OOS 81-7
Relative influences of landscape-level drivers on insect-mediated forest processes

Thursday, August 13, 2015: 3:40 PM
341, Baltimore Convention Center
John J. Couture, Forest and Wildlife Ecology, University of Wisconsin-Madison, Madison, WI
Aditya Singh, Forest and Wildlife Ecology, University of Wisconsin-Madison, Madison, WI
Alexander Brito, Forest and Wildlife Ecology, University of Wisconsin-Madison, Madison, WI
Clayton C. Kingdon, Department of Forest and Wildlife Ecology, University of Wisconsin - Madison, Madison, WI
Shawn P. Serbin, Environmental and Climate Sciences Department, Brookhaven National Laboratory, Upton, NY
Philip A. Townsend, Department of Forest and Wildlife Ecology, University of Wisconsin-Madison, Madison, WI
Background/Question/Methods

Forest canopies are critically important to numerous biological processes that shape the global environment. As the major consumers in forests, herbivorous insects substantially influence forest functioning. Insect herbivores are influenced by a complex of factors, including plant quality, predation, and climate. Recent advances in hyperspectral remote sensing are making it possible to quantify determinants of canopy traits that influence herbivorous insect populations at landscape scales. We sought to determine the relative contributions of canopy quality, predation pressure, and climate on rates of herbivory and herbivore-mediated materials flux along a latitudinal gradient of trembling aspen (Populus tremuloides) in northern Wisconsin and Michigan, USA.

In 2011, 18 plots were established from mid-central Wisconsin to the Upper Peninsula of Michigan, USA. We assessed canopy damage, herbivore fluxes (i.e., frass and greenfall), and insect parasitoid densities throughout the growing season (early June-mid September). AVIRIS (Airborne Visible InfraRed Imaging Spectrometer) data were used to estimate canopy quality. Climate data were acquired from PRISM (www.prism.oregonstate.edu). Partial least squares path modeling (PLS-PM) was used to determine relationships among either 1) canopy quality, parasitoid densities, and climate with canopy damage and herbivore fluxes or 2) only AVIRIS-derived canopy quality with canopy damage and herbivore fluxes.

▶ Data listing

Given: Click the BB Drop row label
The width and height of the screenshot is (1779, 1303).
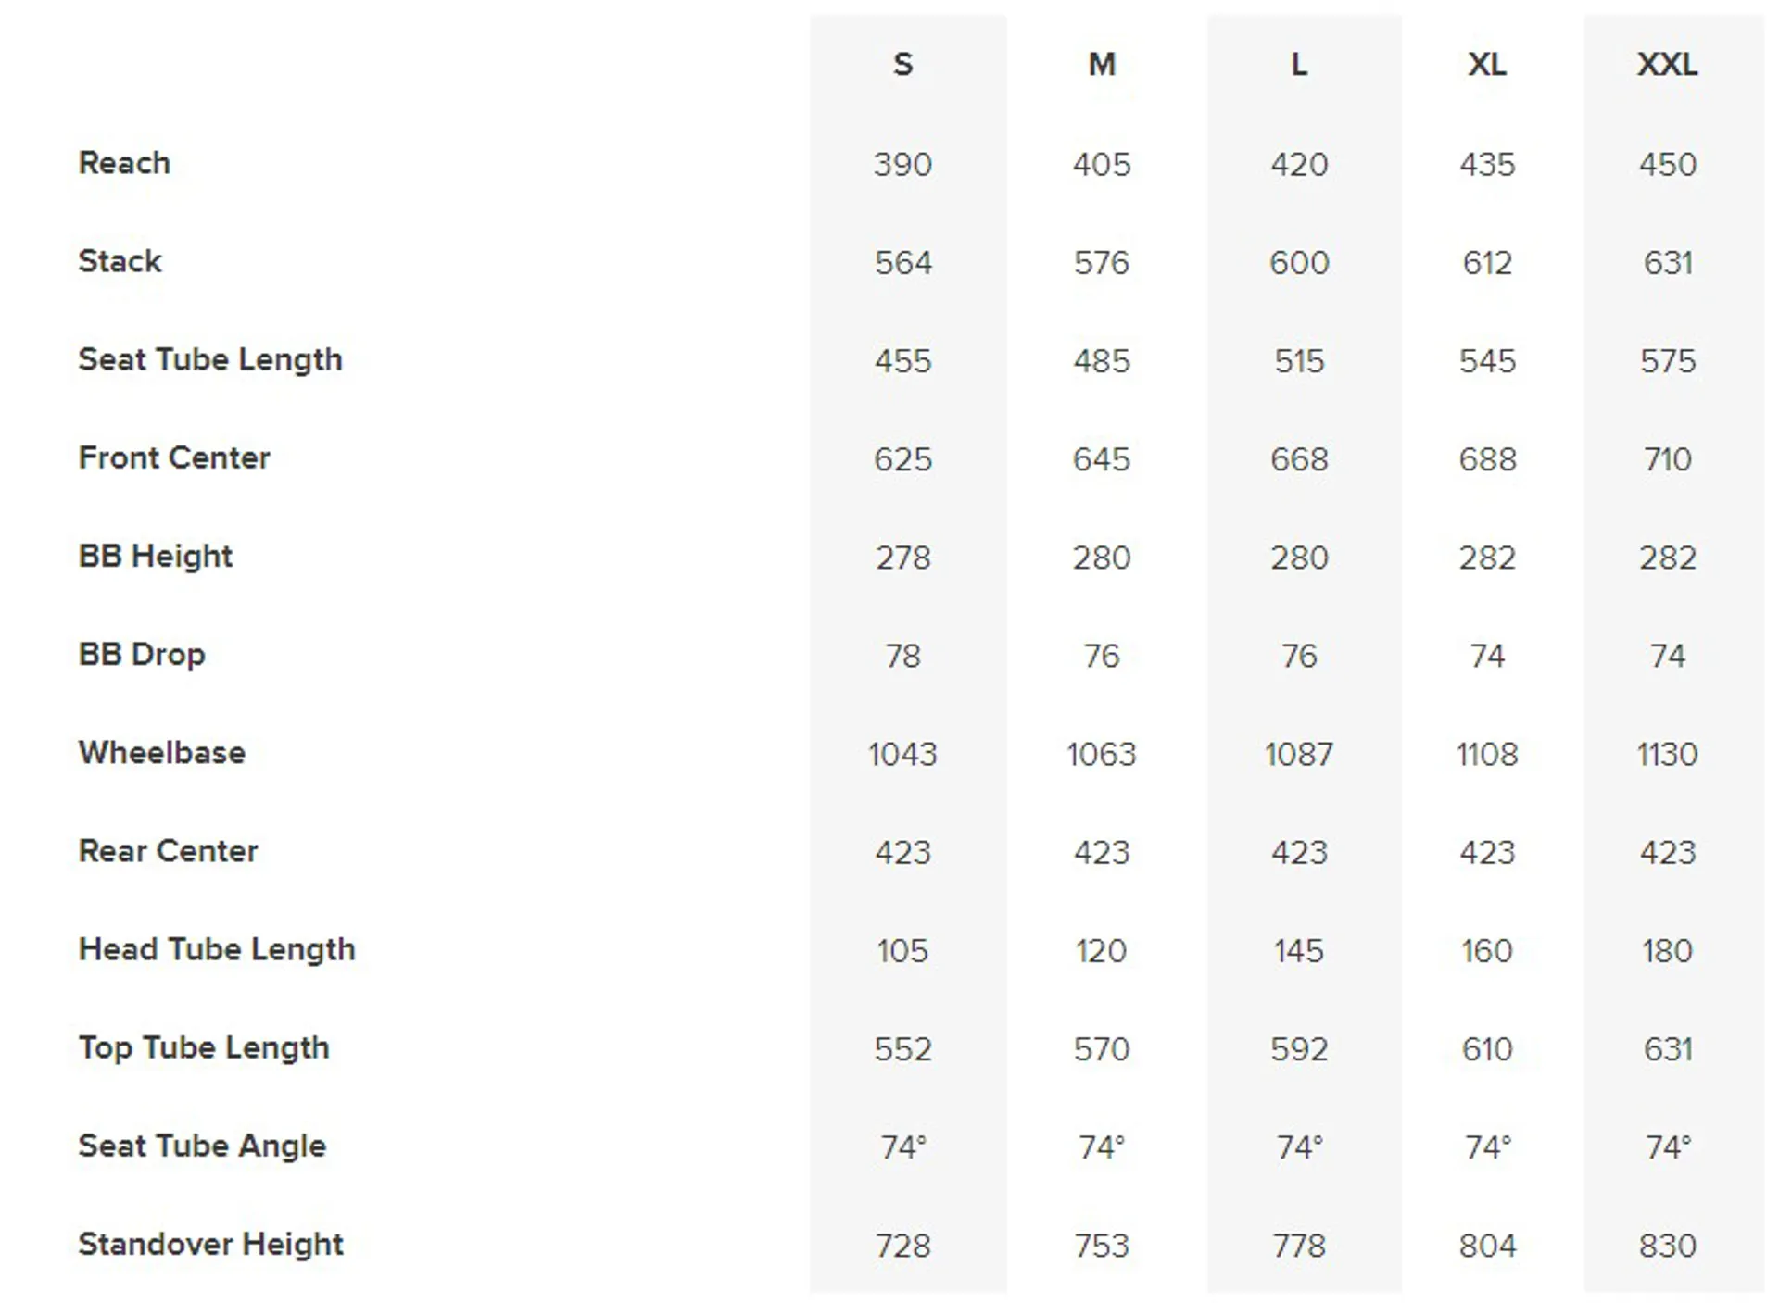Looking at the screenshot, I should tap(142, 655).
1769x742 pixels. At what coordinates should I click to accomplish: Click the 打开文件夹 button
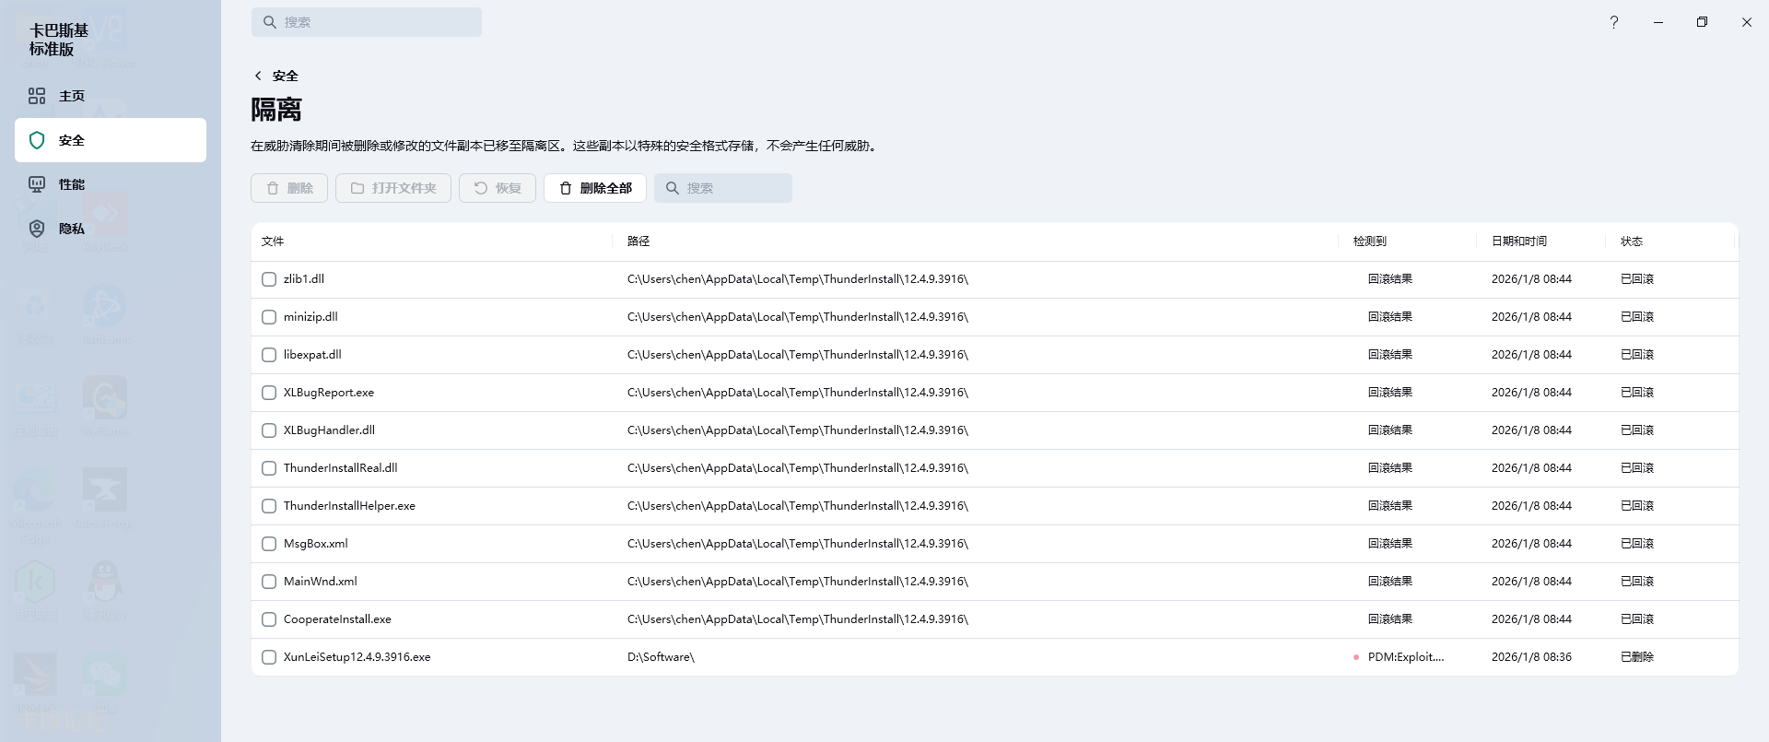[x=393, y=188]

▶ Work task 1
Translate into Spanish this sentence from the abstract on insect-mediated forest processes: "As the major consumers in forests, herbivorous insects substantially influence forest functioning."
▶ Work task 2
Set down the passage from the abstract on insect-mediated forest processes word for word, starting with "In 2011, 18" and going on through "and herbivore fluxes.".

▶ Response 1
Como principales consumidores en los bosques, los insectos herbívoros influyen sustancialmente en el funcionamiento forestal.

▶ Response 2
In 2011, 18 plots were established from mid-central Wisconsin to the Upper Peninsula of Michigan, USA. We assessed canopy damage, herbivore fluxes (i.e., frass and greenfall), and insect parasitoid densities throughout the growing season (early June-mid September). AVIRIS (Airborne Visible InfraRed Imaging Spectrometer) data were used to estimate canopy quality. Climate data were acquired from PRISM (www.prism.oregonstate.edu). Partial least squares path modeling (PLS-PM) was used to determine relationships among either 1) canopy quality, parasitoid densities, and climate with canopy damage and herbivore fluxes or 2) only AVIRIS-derived canopy quality with canopy damage and herbivore fluxes.